抜粋文
前回の記事(今回のフィードバック元の原稿)は下記

最後に本稿も掲載してます。

さて、まず復習だ。

真剣に小説を書いている読者には役に立つと思う。

編集からよく指示が出る言葉を列挙していきます。じぶんだけで小説を学んでいる人は絶対に意識してください。意識するだけできっとあなたの役に立ちます。(プロの作家がプロの編集とやっていることです)

❶【初出】☞「物語で初めて出た言葉」

編集に書き込み(いわゆる赤)をもらった場合、「それだけの説明では読者はわかっていません。もっと読者にわかりやすく提示、展開するなりしてください」

❷【既認識】☞「既に読者の認識が終わっていること」

「既認識を繰り返しています」(削除か、処理をすべし)

❸【二重表現】☞「いつもの常連」☞「常連」か「いつもの客」に(本文を参照)

❹【中間的視座】☞「客観的描写」
どちらがダクトを認識しているのかは、はっきりとしていない。ここが転換のチャンス(本文を参照)。

対象が出てくる位置の行
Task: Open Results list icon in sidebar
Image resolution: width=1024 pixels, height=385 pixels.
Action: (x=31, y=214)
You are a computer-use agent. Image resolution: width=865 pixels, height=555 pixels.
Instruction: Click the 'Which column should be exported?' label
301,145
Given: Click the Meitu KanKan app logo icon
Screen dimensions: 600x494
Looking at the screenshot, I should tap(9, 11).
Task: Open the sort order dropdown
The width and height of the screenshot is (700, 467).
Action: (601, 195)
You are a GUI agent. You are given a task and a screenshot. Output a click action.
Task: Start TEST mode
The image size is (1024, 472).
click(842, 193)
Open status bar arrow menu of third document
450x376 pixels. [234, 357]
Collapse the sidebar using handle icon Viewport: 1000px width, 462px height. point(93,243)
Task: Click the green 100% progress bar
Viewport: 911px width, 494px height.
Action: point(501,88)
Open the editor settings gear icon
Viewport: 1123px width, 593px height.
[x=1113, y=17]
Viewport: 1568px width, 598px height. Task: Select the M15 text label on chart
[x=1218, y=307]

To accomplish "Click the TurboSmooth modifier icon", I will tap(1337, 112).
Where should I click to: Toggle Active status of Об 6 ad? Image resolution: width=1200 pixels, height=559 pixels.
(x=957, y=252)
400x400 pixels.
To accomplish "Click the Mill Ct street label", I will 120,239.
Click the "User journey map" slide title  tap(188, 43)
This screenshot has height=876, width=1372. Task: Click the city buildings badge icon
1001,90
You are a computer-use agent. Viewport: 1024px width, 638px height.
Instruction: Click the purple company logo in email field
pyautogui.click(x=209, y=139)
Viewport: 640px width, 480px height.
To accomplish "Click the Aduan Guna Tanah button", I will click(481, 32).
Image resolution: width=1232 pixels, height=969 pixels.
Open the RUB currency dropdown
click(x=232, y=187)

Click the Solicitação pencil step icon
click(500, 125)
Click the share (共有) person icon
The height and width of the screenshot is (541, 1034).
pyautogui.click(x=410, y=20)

課題 A
小説の編集用語についての抜粋文で、【】に入っている用語をすべて書き出してください。
課題 B
小説の編集用語についての抜粋文の続きを、最後の文のあとから書き進めてください。

回答 A
初出、既認識、二重表現、中間的視座

回答 B
❺【転換】☞「人称の視座が転換したことが唐突に感じます」

三人称の転換は、転換の前に、1文を置くことで解決することができる。




「竜胆-」Vol.14【五分前の世界、Ver.5.❷】

アパートの裏庭では、朱色の木槿が血が燃えるように咲き誇っている。屋根に太陽があたってトタンが熱でパリパリと音を立てる。男の部屋で女は目覚めた。窓の隙間から蝉の声が一斉に飛びこんでくる。
例1)となりに寝ている男は昨日、祇園祭で会った男だ。(ボツ)
例2)男がとなりで寝ていた。(採用)
(文)蒼ヰ瀬名
女は男の腕をそっと退けた。陽があたる畳に男の腕がころがった。男の腕の先の指に、乾いた女の経血がついていた。汗と垢で黒くひかる布団にも女の血があった。男は女に背をむけたまま寝息をたてている。昨晩、女は祇園祭で初めてであった勢いのまま男の部屋になだれこんだのだった。
女はじぶんの服をさがした。書生机のうえにきれいに畳んであった。女は服を着た。腕時計をつける。15時だった。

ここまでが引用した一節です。